Fundamentação:
Diz o recorrente que a indicação da alínea b) do nº 1 do artº 69º do CP como fundamento legal da aplicação da pena acessória de proibição de conduzir veículos com motor só pode dever-se a lapso, na medida em que a situação em apreciação – condenação pelo crime do artº 292º – é a prevista na alínea a).
Assim é, de facto. Por isso, corrigindo o lapso, considera-se que a imposição da referida pena acessória tem fundamento na alínea a) do nº 1 do artº 69º.
Para além do pormenor acabado de referir, está em causa no recurso unicamente a questão de saber se é correcta a decisão recorrida no ponto em que excepcionou da proibição de conduzir os veículos pesados.
Sobre esta matéria escreveu-se em acórdão desta Relação, proferido em 19/3/2003 no processo nº 696/03, da 1ª secção, sendo relator o mesmo deste: “a condenação por crime de condução em estado de embriaguez é fundamento de aplicação da proibição de conduzir pelos perigos que potencia para os restantes utentes das vias públicas ou equiparadas. E tais perigos não resultam da natureza do veículo, mas antes do estado em que se encontra quem o conduz.
Por isso, a proibição de conduzir, quando tem como fundamento a condenação pelo crime do artº 292º do CP, não pode limitar-se a uma categoria de veículos com motor, devendo antes abarcar quaisquer categorias desses veículos, desde que destinados a circular nas vias públicas ou equiparadas. Efectivamente, se a perigosidade da condução, que é a razão de ser da proibição, é alheia ao tipo de veículo que se conduz, por respeitar à pessoa do condenado, ela poderá verificar-se na condução de qualquer veículo com motor.
A possibilidade de a proibição de conduzir abranger apenas uma determinada categoria de veículos com motor está, pois, prevista para casos em que o fundamento da proibição seja diferente do aqui considerado”.
Mantém-se essa posição, já anteriormente afirmada no acórdão desta Relação proferido, em 14/6/2000, no procº nº 504/00 da 1ª secção, com o mesmo relator.

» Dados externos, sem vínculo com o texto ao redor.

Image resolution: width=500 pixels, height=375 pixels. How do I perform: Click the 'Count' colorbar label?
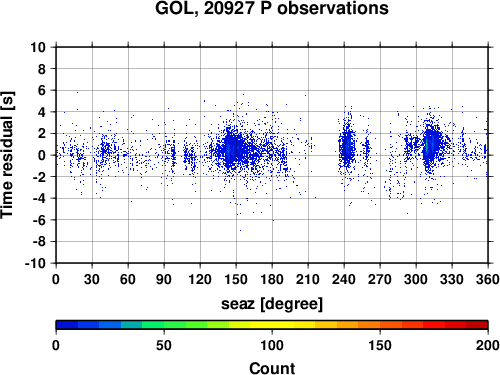[272, 368]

Como se diz no acórdão proferido nesse processo nº 696/03, os custos de ordem profissional e familiar que poderão advir para o arguido do facto de a proibição abranger a condução de veículos pesados, sendo ele motorista desse tipo de veículos, são próprios das penas, que só o são se representarem para o condenado um verdadeiro sacrifício, com vista a encontrarem integral realização as finalidades gerais das sanções criminais, sendo que tais custos nada têm de desproporcionados em face dos perigos para a segurança das outras pessoas criados pela condução em estado de embriaguez e que a aplicação da pena pretende prevenir.
Não pode, pois, manter-se nesta parte a sentença recorrida. A proibição de conduzir tem de abranger todos os veículos com motor.
Com a solução encontrada, perde qualquer interesse a questão de saber se o artº 69º, nº 2, interpretado no sentido de que pode ser excepcionada da proibição a condução dos veículos que o arguido necessite de conduzir no exercício da sua actividade profissional, viola o princípio da igualdade consagrado no artº 13º da Constituição.